Structure of the PERFORMANCE_SCHEMA.USER_DEFINED_FUNCTIONS table
----------------------------------------------------------------

    CREATE TABLE PERFORMANCE_SCHEMA.USER_DEFINED_FUNCTIONS (
       UDF_NAME  VARCHAR(255) NOT NULL, -- empty string if registered via the CREATE FUNCTION and unloading
       UDF_RETURN_TYPE VARCHAR(20) NOT NULL, -- one of string, int, decimal, real, row
       UDF_TYPE varchar(20) NOT NULL, -- one of aggregate, scalar
       UDF_LIBRARY VARCHAR(1024) NULL, -- null if registered via the service API
       UDF_USAGE_COUNT INTEGER NOT NULL
    )


Migration path for the existing UDF libraries
---------------------------------------------

Currently it's enough to just expose a symbol from a shared library. Then you can do CREATE FUNCTION SONAME and start calling that function.

This is convenient but a bit dangerous since this can be used to call system shared libraries. This is why the UDF interface also requires there's at least x_init symbol or x_deinit symbol too. 

In order for such UDF libraries to migrate to the new structure they'll need to be converted into components (expose a single symbol with the component description) and have init() and deinit() function to register and unregister the UDFs. 

This extra effort will pay up in not having to issue CREATE FUNCTION commands for all individual functions in a UDF library or a plugin.
It will also resolve the issues with calling dlopen() twice for shared objects containing both a plugin/component and a udf function.
——
To be done –
A. Transcribe the part of the excerpt on user-defined functions starting at "Currently it's enough" and ending at "unregister the UDFs.".
B. Answer these questions from the excerpt on user-defined functions:
(i) What does the UDF_LIBRARY column contain for a function registered via the service API?
(ii) Which symbols does the UDF interface require a library to have, at minimum?
(iii) What issue with shared objects containing both a plugin/component and a udf function will the new structure resolve?

Data extracted from a collection
——
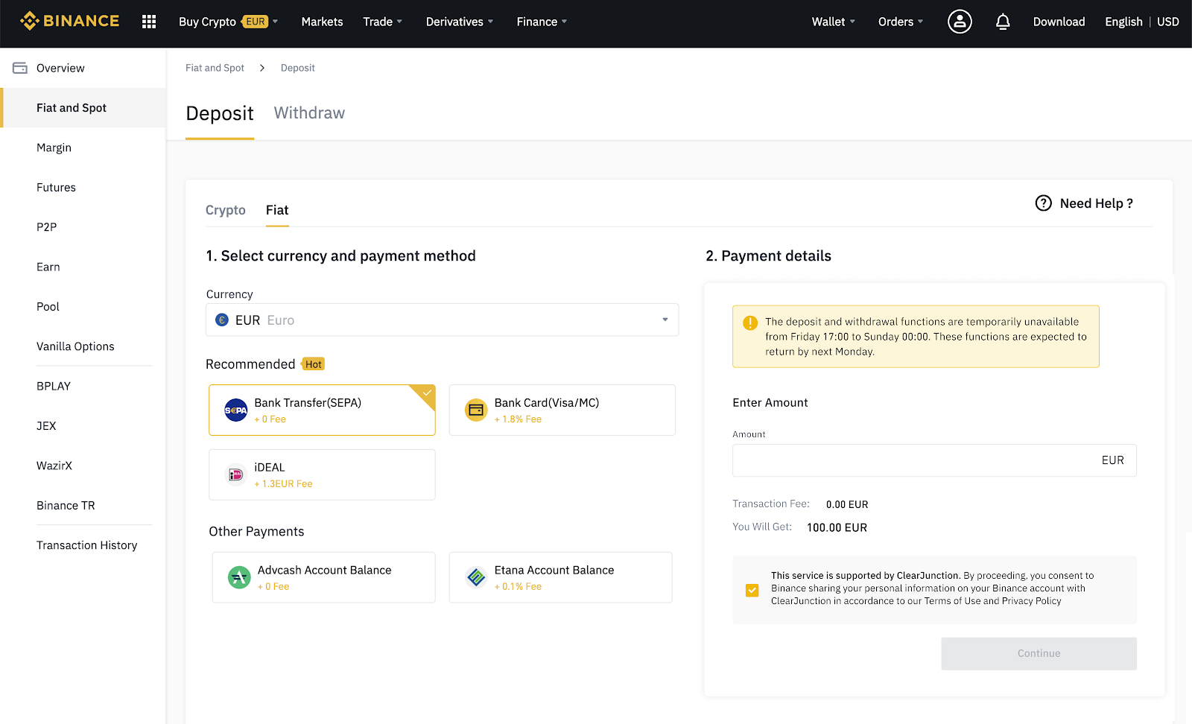Click the notifications bell icon
The height and width of the screenshot is (724, 1192).
click(1003, 22)
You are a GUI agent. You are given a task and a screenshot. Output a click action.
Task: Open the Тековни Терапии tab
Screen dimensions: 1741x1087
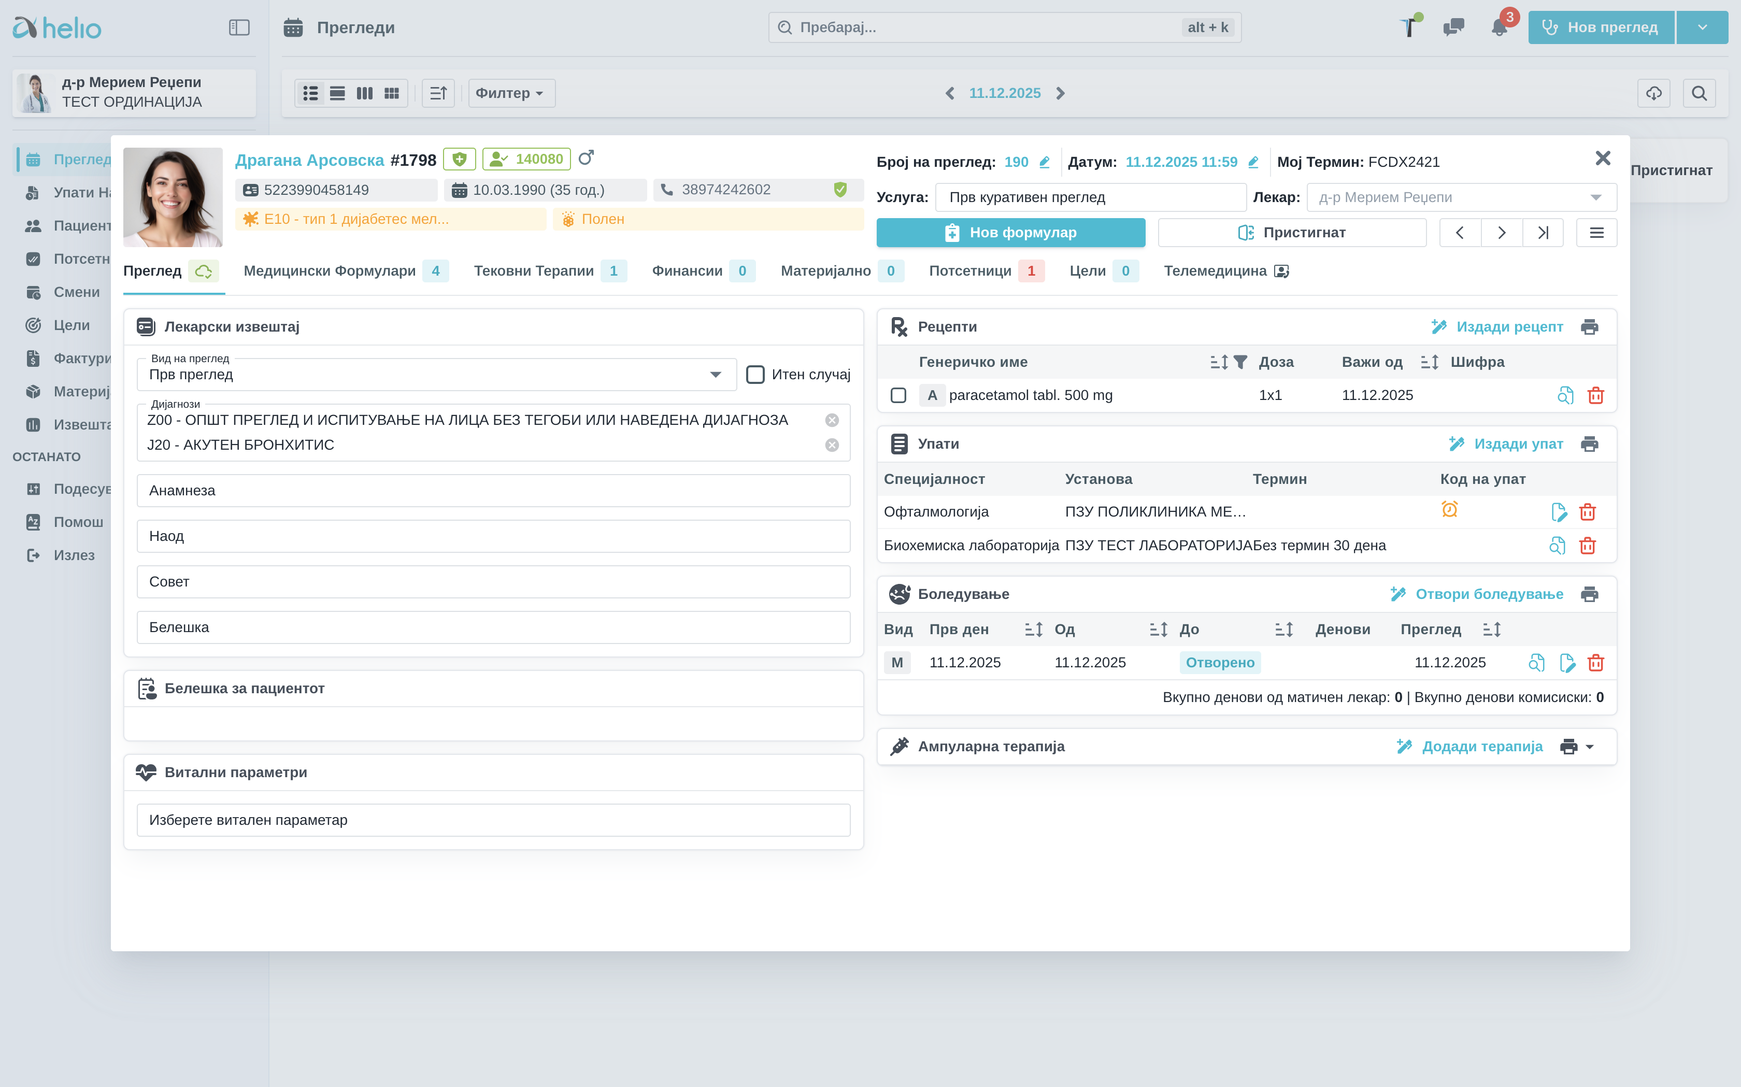coord(533,271)
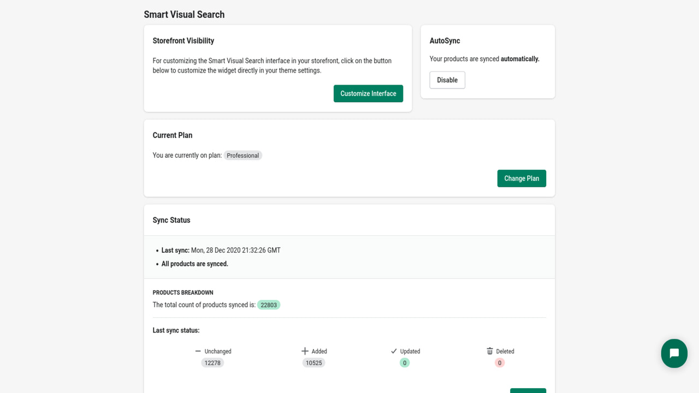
——
Solved tasks –
A.
Currently it's enough to just expose a symbol from a shared library. Then you can do CREATE FUNCTION SONAME and start calling that function.

This is convenient but a bit dangerous since this can be used to call system shared libraries. This is why the UDF interface also requires there's at least x_init symbol or x_deinit symbol too. 

In order for such UDF libraries to migrate to the new structure they'll need to be converted into components (expose a single symbol with the component description) and have init() and deinit() function to register and unregister the UDFs.

B.
(i) Null.
(ii) At least an x_init symbol or an x_deinit symbol.
(iii) The issue of calling dlopen() twice.